Gabriel Joseph vs Feroz Gulam Sarvar Khan And Others on 6 September, 1991

Bombay High Court
Gabriel Joseph vs Feroz Gulam Sarvar Khan And Others on 6 September, 1991
Equivalent citations: 1992 CriLJ 458
Bench: M Saldanha


ORDER

1. This petition has been presented by the original complainant in C.R. No. 364 of 1990 registered by the Andheri Police Station and is directed against an order dated 29-8-1990 of anticipatory bail granted to respondents Nos. 1 and 2 herein, by the Additional Sessions Judge. The petition was filed before this Court on 7-11-1990 and for a variety of reasons has not been disposed of until the present point of time.

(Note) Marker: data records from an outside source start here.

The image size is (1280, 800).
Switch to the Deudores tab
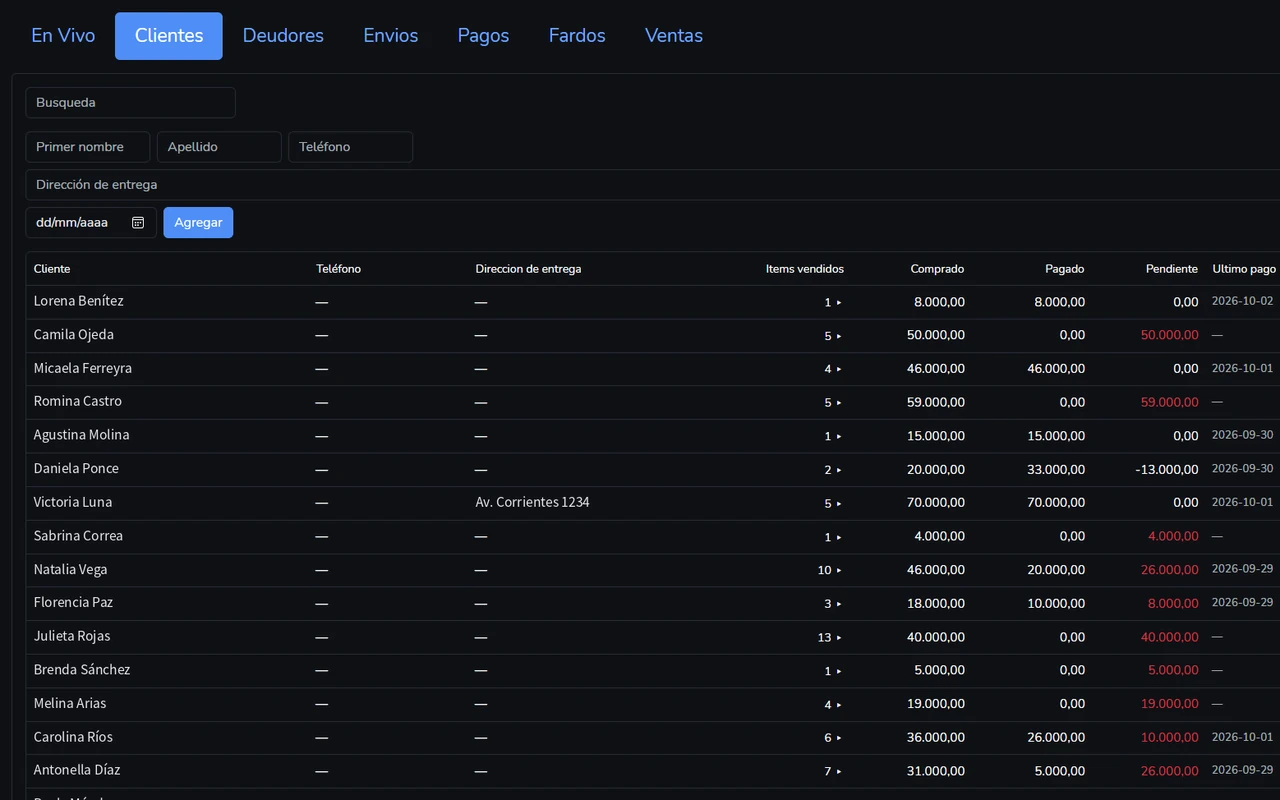pos(283,36)
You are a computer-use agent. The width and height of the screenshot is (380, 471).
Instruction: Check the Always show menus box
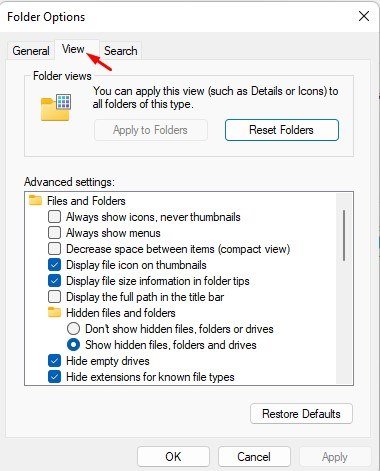coord(54,233)
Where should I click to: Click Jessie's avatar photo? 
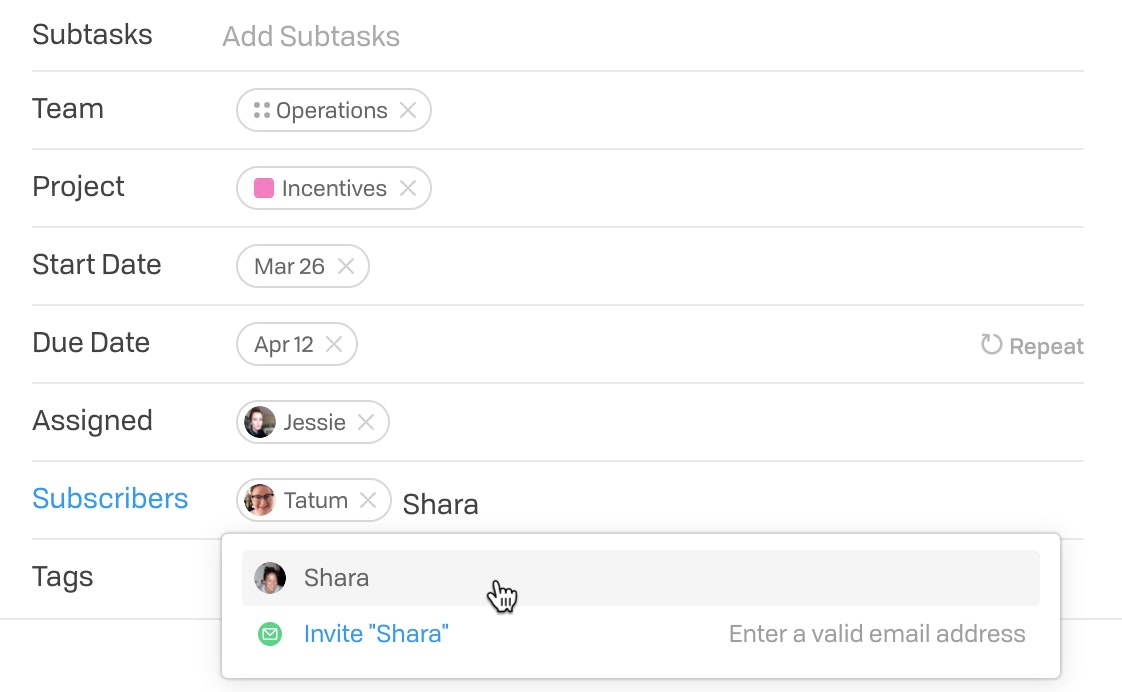(260, 422)
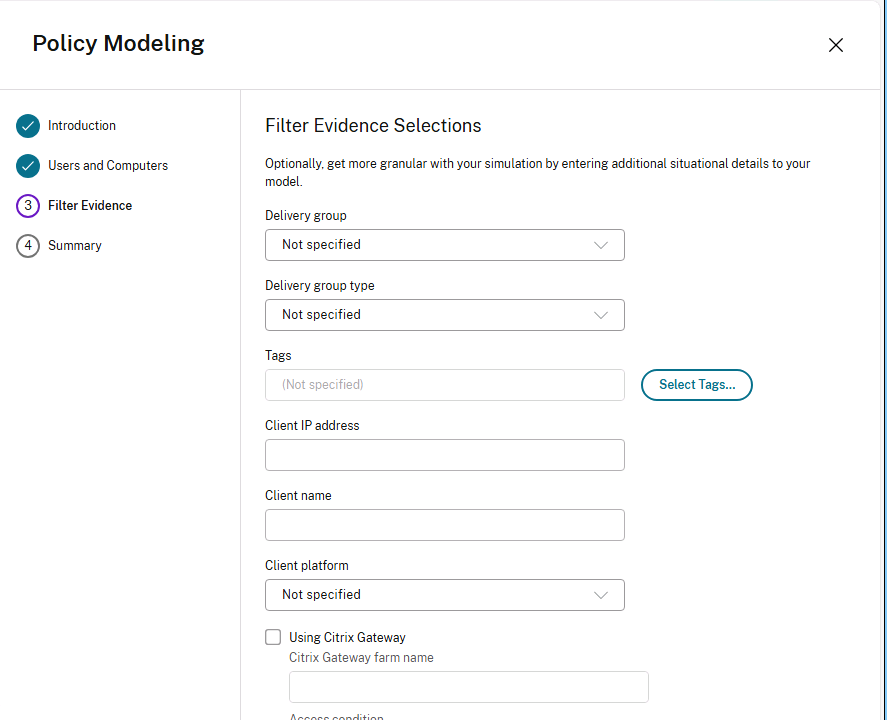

2. Shri Shamrao G. Samant, learned Counsel appearing on behalf of the petitioner, made a strong grievance to the effect that applications of the present type ought to be taken up and disposed of with utmost expediency as otherwise the entire object of the litigant having moved the High Court gets frustrated. While quoting the history of what has happened in this case, Shri Samant submits that even if any relief is granted in the present petition, it would be of little avail now because it may not be possible to effectively undo damage that has occurred due to the efflux of time. Shri Samant also stated at the Bar that the respondents Nos. 1 and 2 Original accused have left this country and therefore, even if the bail comes to be cancelled, it will be of no avail. The grievance made by Mr. Samant is justified and it is rather unfortunate that the petition was not heard for the last almost one year, but it was in any event upon (sic) if the urgency was utmost, that an application ought to have been made to any of the learned Judges to hear this petition out of turn.

3. Coming basically to the merits of the petitions, the order dated 29-8-1990 which is an order passed u/S. 438 of the Code of Criminal Procedure, granting anticipatory bail to the two respondents who are original accused, has been very seriously challenged both on a point of law as also with regard to the guilt of the accused and the situation under which it was passed. Having heard the learned counsel for the petitioner, I am in agreement with what has been submitted by him because the order in question which is a cryptic order does not appear to be totally and thoroughly justified and as will be pointed out presently, such an order, in the circumstances of the case, ought not to have been passed at all. S. 438 of the Code of Criminal Procedure was granted on to the new Code to take care of certain classes of cases and the statement of objects and reasons behind the amendment very well indicates that it was enacted in order to protect a litigant against possible false, malicious or vexatious criminal proceedings. The object of incorporating S. 438 of the Code of Criminal Procedure on to the statute book was not intended to stifle an investigation or to impede it.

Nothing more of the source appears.